“Il cappotto” da Nikolaj Gogol’, drammaturgia e regia di Alessio Bergamo, produzione di Cantiere Obraz, Teatro dell’Elce, Teatro Solare in collaborazione con Postop Teatro. Al Palladium di Roma
Mettere e togliere in scena
Del Cappotto di Gogol’ andato in scena al Palladium di Roma con drammaturgia e regia di Alessio Bergamo, ci sono circa sei finali. Forse non sono sei, potrebbero essere tre, ma a teatro conta la sensazione, non la realtà. Se delle due ore di spettacolo, Bergamo avesse tagliato una quarantina di minuti, ci si sarebbe trovati di fronte a una godibilissima successione di abili invenzioni sceniche e di surreali idee, poetiche e teatrali. Invece verso l’ora e e un quarto si prende ad aspettare con ansia la fine, ragion per cui dal quel momento in poi le singole scene, spesso costruite come successioni di immagini indipendenti l’una dall’altra e conchiuse in se stesse, sembrano ciascuna quella conclusiva.

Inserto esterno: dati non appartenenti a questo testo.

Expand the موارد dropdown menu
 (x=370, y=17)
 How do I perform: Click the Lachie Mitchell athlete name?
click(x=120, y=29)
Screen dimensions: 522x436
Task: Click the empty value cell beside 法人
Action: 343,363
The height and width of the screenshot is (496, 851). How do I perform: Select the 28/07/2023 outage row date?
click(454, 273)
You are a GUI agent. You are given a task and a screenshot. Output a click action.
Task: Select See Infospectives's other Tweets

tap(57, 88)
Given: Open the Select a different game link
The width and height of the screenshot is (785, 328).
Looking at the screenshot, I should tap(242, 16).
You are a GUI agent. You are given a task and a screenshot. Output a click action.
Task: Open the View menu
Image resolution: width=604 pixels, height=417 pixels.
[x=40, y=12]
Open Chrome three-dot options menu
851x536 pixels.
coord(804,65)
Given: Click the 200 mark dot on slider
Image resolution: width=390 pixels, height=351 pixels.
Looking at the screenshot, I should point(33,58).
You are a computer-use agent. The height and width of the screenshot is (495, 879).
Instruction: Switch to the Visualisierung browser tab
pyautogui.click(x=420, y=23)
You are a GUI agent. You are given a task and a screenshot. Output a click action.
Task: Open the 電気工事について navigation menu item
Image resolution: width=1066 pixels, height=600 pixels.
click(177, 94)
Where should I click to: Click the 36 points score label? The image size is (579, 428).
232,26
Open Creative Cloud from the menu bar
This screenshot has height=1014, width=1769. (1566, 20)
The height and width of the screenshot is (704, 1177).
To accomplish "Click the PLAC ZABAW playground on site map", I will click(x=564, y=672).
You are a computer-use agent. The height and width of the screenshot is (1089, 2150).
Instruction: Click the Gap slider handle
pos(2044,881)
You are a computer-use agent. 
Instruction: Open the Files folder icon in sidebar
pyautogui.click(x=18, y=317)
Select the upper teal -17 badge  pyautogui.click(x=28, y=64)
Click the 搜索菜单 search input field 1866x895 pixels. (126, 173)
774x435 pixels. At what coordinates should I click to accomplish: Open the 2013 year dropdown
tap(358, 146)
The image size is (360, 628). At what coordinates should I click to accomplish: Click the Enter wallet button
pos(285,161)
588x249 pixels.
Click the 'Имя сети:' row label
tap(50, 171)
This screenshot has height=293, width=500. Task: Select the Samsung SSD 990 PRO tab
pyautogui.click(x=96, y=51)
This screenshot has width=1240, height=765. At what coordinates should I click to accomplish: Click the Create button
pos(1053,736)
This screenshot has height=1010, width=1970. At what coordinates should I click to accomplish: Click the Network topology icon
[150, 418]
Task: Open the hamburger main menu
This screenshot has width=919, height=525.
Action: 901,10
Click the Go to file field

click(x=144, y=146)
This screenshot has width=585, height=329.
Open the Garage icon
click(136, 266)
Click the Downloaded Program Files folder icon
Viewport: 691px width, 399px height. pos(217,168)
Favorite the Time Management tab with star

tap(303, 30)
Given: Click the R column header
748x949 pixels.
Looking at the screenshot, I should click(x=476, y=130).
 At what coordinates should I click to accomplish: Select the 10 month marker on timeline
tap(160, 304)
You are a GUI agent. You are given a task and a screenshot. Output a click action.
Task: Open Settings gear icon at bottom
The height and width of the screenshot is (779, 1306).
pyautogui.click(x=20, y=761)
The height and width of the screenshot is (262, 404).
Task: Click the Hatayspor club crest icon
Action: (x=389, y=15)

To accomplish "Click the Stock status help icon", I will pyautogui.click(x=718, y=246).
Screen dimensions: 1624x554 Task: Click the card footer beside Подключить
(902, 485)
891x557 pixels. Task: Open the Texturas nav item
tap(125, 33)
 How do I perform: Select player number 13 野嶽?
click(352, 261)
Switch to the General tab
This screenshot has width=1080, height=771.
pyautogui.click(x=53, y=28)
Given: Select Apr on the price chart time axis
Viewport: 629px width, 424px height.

Il fatto è che le idee si ripetono, magari con varianti, come i quattro o cinque momenti di simulazione del forte vento freddo del nord che porta via uomini e cose, oppure i balletti e sgambettamenti del cappotto, vero e proprio personaggio, un pastrano senza testa e con delle belle gambe femminili. Sembra che la preoccupazione principale di Bergamo sia di non buttare via niente e di sfruttare e reiterare il più possibile, di non rinunciare a nessuna delle trovate venute fuori durante le prove, chiaramente lunghe, impegnative e di impronta laboratoriale. Ma una regia è come la scrittura, anche teatrale, e scrivere è tagliare. Lo scrittore lavora similmente allo scultore, il quale toglie il marmo in eccesso per rivelare la figura. In questo spettacolo, la figura, ossia l’idea, soffoca dentro il troppo e il ripetitivo. Peccato.